You’ve probably all heard the expression “buy low and sell high”. Well if you ask me that puts a lot of pressure on most everyday investors.  How do I know the know the difference between a cheap stock and bad stock?  If I’m lucky enough to buy a stock that rises when should I sell my position?  Not only does investing take a lot of knowledge and luck but it also takes a huge amount of time and effort.  On the other hand, a dividend investing strategy can be explained as “buy and wait for the checks to roll in”.  That’s right, once I buy a stock I’m expecting to hold it for at least 5 years and most of my stocks I NEVER plan on selling.

Wait a minute how can you make any money if you never sell the stock?  I’m more interested in the constant and hopefully growing stream of money that I will receive from the dividend stream of the stock.

As most people who have ever invested in the stock market know stock prices fluctuate.  Sometimes they will even fluctuate wildly.  In a exceptional year even a blue chip stock that is an industry leader can easily swing 50 or more percent.  This volatility has the potential to generate massive wealth to the stockholders provided they are able to time the ebb and flow of the market.  However the trouble with this approach is that it puts all of the burden of generate wealth onto the investor.


Unlike most investing strategies, dividend growth investing is looking at stocks over the VERY  long term. Let’s take Fortis Inc. as an example.  I’m using Fortis as an example not because it is an incredible stock.  In fact in most ways Fortis is a very boring stock.  The company is primarily a utility holding company.  There is nothing very interesting about paying your electrical bill every month.  You won’t get rich over night owning this stock but don’t be too quick to ignore the company either.  Fortis operates  electrical utilities in five different Canadian provinces along three different Caribbean countries.   The reason Fortis is such an interesting company is that they have a long history of paying their shareholders cash dividends as well as increasing that dividend year after year.  Let’s take a look at the dividend history:

As you can see from the chart above in Fortis has raised their dividend every year since 1973.  In 1987 the price on Fortis stock closed at $4.75 but the company also paid out a cash dividend of $0.313 or 6.5%.  This constant and long term growing income stream is what dividend growth investors are looking in a company.

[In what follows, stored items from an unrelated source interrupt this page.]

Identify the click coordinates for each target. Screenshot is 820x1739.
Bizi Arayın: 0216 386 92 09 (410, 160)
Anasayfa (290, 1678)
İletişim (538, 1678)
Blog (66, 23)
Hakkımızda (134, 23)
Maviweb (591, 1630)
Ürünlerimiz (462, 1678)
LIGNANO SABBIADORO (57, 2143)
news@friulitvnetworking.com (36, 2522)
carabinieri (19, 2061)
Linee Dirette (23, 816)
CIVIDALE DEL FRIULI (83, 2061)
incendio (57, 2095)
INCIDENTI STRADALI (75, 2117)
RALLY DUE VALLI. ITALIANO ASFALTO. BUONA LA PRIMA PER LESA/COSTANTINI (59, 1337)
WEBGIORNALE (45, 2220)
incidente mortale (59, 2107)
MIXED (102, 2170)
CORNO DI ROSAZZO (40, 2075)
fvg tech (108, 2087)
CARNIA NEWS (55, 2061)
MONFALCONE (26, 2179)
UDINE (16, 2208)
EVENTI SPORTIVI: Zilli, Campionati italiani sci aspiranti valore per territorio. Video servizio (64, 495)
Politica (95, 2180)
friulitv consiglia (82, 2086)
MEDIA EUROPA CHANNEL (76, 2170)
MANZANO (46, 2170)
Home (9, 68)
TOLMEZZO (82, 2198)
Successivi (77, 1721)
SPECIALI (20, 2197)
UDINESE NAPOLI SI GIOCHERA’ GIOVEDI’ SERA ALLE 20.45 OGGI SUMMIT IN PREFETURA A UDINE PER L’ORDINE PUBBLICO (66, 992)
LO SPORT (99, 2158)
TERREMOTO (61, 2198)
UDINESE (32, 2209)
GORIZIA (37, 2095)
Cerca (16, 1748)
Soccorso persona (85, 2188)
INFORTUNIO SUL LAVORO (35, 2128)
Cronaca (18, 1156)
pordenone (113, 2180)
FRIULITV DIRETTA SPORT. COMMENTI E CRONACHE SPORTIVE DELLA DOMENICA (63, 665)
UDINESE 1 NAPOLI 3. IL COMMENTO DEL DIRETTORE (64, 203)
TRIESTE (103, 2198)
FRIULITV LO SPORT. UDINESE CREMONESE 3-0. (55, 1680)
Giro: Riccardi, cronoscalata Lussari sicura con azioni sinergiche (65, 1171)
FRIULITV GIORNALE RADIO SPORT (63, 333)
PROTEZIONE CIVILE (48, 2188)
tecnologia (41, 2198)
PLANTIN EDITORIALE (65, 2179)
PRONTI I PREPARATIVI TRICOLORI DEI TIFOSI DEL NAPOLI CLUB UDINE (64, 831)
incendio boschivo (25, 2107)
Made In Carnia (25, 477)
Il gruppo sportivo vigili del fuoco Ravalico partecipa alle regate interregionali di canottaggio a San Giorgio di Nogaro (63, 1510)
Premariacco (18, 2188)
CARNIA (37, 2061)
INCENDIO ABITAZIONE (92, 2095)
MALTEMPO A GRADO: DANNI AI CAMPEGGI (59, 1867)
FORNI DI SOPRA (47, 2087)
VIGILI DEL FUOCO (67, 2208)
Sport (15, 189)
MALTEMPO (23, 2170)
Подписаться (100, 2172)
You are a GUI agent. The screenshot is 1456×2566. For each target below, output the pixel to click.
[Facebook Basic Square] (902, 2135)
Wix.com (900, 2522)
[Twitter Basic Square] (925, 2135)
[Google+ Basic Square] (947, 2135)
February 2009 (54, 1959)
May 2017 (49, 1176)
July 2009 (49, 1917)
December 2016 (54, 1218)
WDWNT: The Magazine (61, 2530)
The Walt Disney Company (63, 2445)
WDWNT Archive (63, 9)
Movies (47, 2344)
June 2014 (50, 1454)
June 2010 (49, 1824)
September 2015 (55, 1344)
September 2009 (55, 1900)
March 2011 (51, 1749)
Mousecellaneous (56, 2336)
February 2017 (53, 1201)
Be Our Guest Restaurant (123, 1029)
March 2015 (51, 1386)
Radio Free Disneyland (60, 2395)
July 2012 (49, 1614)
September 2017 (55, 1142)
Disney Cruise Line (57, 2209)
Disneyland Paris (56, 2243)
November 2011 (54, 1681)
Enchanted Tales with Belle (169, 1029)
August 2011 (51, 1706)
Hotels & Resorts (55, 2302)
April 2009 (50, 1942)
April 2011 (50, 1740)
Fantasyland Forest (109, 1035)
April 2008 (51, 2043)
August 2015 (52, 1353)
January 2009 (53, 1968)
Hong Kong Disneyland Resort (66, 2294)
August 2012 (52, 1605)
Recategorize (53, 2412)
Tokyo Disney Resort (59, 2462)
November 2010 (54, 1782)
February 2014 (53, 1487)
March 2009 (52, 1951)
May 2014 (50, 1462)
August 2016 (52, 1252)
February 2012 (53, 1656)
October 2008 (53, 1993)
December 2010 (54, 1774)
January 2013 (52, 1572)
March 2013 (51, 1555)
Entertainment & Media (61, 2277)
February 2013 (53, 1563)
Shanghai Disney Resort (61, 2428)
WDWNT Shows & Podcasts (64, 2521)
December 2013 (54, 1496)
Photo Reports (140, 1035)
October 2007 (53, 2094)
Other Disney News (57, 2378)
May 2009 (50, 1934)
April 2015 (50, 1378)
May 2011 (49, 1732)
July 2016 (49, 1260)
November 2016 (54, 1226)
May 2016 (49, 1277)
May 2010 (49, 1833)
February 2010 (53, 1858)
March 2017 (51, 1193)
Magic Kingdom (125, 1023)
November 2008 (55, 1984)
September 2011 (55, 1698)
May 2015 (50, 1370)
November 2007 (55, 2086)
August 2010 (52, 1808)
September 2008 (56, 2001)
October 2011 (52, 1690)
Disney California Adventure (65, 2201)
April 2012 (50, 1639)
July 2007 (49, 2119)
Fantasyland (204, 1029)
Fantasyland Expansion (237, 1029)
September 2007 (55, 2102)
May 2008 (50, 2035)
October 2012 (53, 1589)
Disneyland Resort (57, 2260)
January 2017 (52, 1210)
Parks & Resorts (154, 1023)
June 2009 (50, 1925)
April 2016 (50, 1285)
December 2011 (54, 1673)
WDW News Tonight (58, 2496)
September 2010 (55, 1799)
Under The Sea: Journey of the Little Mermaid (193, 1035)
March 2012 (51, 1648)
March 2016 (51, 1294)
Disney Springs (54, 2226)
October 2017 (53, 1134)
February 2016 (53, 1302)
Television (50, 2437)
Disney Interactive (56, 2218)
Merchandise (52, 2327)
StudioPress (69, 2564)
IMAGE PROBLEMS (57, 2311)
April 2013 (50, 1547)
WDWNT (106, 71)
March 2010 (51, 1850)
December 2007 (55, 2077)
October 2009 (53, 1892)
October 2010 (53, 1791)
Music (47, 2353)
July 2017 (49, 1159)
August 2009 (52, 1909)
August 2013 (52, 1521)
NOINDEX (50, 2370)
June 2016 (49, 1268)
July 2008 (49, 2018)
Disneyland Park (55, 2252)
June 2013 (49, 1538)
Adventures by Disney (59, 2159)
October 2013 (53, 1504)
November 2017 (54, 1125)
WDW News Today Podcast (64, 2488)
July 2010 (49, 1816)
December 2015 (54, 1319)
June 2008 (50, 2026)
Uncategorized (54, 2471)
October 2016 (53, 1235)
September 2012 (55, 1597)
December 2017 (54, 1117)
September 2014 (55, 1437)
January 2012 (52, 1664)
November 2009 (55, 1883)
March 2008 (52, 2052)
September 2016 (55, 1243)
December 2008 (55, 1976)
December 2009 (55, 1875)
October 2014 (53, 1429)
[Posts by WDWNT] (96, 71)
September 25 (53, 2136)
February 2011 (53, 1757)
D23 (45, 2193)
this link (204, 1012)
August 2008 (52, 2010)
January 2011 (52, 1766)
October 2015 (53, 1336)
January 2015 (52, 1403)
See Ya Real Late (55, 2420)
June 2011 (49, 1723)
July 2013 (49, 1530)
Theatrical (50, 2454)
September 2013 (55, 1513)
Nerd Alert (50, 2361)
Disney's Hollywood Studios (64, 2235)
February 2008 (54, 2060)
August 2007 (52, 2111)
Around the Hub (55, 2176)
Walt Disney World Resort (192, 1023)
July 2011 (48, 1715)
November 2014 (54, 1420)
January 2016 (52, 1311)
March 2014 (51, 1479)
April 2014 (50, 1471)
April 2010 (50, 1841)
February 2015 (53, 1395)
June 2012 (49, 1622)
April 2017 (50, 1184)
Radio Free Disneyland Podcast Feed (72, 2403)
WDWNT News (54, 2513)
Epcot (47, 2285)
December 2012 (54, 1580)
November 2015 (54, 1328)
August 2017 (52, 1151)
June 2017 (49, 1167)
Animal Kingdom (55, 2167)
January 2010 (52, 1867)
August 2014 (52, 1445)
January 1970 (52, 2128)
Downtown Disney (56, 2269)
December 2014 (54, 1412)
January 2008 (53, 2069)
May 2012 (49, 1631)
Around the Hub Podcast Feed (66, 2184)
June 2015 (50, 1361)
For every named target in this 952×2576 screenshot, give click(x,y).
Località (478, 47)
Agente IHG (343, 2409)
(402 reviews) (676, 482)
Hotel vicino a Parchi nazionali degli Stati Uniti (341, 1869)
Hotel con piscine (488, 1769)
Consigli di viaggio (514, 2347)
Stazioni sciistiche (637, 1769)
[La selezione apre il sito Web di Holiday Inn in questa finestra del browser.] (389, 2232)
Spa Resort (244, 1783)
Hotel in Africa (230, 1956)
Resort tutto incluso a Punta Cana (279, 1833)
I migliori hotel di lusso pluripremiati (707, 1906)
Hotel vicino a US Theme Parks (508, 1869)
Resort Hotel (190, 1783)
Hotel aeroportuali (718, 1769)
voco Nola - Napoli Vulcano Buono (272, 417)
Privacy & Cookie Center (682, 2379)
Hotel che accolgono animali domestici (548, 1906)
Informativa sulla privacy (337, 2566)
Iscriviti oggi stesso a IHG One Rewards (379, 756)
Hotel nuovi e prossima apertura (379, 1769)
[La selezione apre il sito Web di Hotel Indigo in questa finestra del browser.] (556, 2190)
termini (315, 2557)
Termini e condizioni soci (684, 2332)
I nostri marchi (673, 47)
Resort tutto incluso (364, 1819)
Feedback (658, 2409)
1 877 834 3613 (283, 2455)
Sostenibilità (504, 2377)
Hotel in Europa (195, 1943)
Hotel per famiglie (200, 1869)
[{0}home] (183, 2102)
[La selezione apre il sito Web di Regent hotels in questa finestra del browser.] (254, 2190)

Over the long term history has shown that stocks can counted on for about an 8% annual return.  That being said on any given stock there will be year’s the stock performance will be much higher then average 8% return and there will be years that the stock’s performance will be much worse.  The beautiful thing about the dividend stream is that unless the company cuts its dividend (a clear sign that the company is not healthy) the stock holder can count on the dividend income regardless of the stock performance.

Let’s take a look at the 5 year stock chart for Fortis compared to the S&P 500.

As you can see from the above graph that the Fortis stock price did very well over the last 5 years.  However, more importantly you can see that there were fairly significant fluctuation in the Fortis stock price over the last 5 years.  The beautiful thing about thing about dividend growth investing, and the difference between all other forms of investing in that the dividend investor isn’t too concerned about the stock price because over a long enough time frame it is expected that most stocks will return close to the expected 8% annual return.  However in addition to the stock gains the investors gets to sit bad and collect dividends while he waits. For  our Fortis example that means an additional $5.14 that he collected since 2007 which works out to approximately 18% of the price that he paid for that stock in 2007.

Hopefully, this article helped demonstrate why dividend investing can be such a powerful tool.  I’d love to hear your comments; Why do you invest in dividend producing stocks?